Yes, if nobody sees you taking it. It certainly wouldn't be immediately identifiable as "stolen" if you tried to pawn it or sell it to somebody.



You would most likely be given a reward by the bank.



Again, you would probably be in receipt of some kind of reward.



It's not a "fun challenge", it's just crap.

Well you know what.

The game lets you keep them, get a reward if someone was after them (missions) and then sell the stuff too. Its tagged so you have to do it underground. Fun!!! Stolen stuff you should have left there sold.

Glass half full.
 
Pirate Anarchy stations should pay full price for all commodities that their economy has a demand for, ie Palladium at an industrial station.


Illegal goods should also always fetch full price, no matter if stolen or not.
This.
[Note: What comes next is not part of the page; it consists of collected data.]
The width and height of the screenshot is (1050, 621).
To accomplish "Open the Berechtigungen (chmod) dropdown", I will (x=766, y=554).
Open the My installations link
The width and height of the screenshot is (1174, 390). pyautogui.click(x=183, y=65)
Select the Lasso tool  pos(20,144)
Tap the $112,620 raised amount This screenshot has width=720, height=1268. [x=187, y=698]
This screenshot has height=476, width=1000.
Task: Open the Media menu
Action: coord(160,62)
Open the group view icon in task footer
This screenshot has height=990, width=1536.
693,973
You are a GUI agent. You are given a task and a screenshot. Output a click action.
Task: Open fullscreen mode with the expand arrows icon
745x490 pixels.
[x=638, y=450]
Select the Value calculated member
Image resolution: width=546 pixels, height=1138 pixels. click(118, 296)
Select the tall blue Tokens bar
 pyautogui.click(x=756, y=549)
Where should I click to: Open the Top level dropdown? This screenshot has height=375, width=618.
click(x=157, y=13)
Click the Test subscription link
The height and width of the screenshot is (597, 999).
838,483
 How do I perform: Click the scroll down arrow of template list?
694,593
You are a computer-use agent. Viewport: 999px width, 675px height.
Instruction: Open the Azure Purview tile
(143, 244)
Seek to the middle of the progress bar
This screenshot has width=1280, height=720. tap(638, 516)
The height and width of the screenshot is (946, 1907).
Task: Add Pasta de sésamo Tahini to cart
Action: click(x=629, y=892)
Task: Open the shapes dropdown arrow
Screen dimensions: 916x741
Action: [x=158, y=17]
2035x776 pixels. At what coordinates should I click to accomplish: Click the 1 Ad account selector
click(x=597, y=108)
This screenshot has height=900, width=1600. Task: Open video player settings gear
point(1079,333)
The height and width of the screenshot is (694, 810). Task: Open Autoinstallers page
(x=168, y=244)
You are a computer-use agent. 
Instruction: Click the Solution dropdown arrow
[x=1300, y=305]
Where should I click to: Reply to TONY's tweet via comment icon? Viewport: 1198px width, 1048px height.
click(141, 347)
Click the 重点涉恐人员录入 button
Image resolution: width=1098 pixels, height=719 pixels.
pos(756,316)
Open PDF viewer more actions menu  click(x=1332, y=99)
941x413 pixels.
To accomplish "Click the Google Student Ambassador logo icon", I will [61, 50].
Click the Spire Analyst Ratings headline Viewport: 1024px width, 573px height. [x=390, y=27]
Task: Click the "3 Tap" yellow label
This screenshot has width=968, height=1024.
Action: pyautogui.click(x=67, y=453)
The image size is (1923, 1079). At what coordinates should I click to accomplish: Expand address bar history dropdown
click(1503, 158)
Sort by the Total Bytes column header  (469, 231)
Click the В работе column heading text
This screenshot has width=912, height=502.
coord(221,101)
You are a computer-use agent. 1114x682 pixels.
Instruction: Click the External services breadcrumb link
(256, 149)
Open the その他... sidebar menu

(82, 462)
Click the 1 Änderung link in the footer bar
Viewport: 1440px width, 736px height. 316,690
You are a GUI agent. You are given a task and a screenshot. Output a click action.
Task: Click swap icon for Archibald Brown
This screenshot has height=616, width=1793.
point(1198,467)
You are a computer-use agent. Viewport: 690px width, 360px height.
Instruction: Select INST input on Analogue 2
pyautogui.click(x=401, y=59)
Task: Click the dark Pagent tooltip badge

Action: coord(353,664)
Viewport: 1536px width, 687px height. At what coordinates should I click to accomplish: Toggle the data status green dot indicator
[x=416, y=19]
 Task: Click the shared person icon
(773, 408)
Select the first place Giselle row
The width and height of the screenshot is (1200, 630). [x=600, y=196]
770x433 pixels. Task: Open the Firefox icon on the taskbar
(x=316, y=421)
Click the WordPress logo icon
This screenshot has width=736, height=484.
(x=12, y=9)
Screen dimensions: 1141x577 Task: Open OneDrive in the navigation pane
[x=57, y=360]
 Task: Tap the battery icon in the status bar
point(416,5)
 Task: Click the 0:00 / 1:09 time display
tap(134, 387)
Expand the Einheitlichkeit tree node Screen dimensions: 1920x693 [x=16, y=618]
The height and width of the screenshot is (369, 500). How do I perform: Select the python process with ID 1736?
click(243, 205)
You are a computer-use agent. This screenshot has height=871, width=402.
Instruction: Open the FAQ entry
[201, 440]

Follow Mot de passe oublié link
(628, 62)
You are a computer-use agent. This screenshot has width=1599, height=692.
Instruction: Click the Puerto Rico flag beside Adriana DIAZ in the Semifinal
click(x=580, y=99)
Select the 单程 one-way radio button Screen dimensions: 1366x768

If not 100%, then 90% or even 75%.
 
Well you know what.

The game lets you keep them, get a reward if someone was after them (missions) and then sell the stuff too. Its tagged so you have to do it underground. Fun!!! Stolen stuff you should have left there sold.

Glass half full.

I appreciate what you're saying, I really do, but what this has to be measured against is the ability to make money doing other things. There has to be balance between the career paths. I've been in a Cobra MkIII since about 3 days after I started playing. I did try my hand in a Type 6 for a while, but I didn't like it. The reason I've been in a Cobra MkIII for so long is that I just can't bring in enough money to afford bigger and bigger ships because I spend most of my time in combat, bounty hunting mostly. Over the months I've earned enough to upgrade my Cobra to the point where everything that can be upgraded to A has been. My total assets is around 11 million. There are traders out there who make that kind of money in a couple of days. That is unbalanced. Even if I run assassination missions back to back I can still only make about half a mil per hour due to the infrequency with which they occur and the time it takes to track the swine down. The risk/reward balance is totally screwed imo. Trading is pretty much the safest way to make money, so long as you're not daft and don't decide to run routes that you know are heavily pirated. Piracy and bounty hunting are the most dangerous ways to make money, often incurring repair bills or even insurance claims if your attention slips for a few seconds and yet they bring in a pittance by comparison. This needs to be addressed. I don't want to be a trader, but if I ever want to climb into the cockpit of an Anaconda, or even a Python, it seems I have no choice and as I understood it, I was supposed to be able to "blaze my own trail". I'm not doing much blazing right now.
 
When you pick up a massive fine for "looting" wanted targets that you kill, there's something wrong. Name one single other MMO where you're penalised for looting the NPC's that you kill.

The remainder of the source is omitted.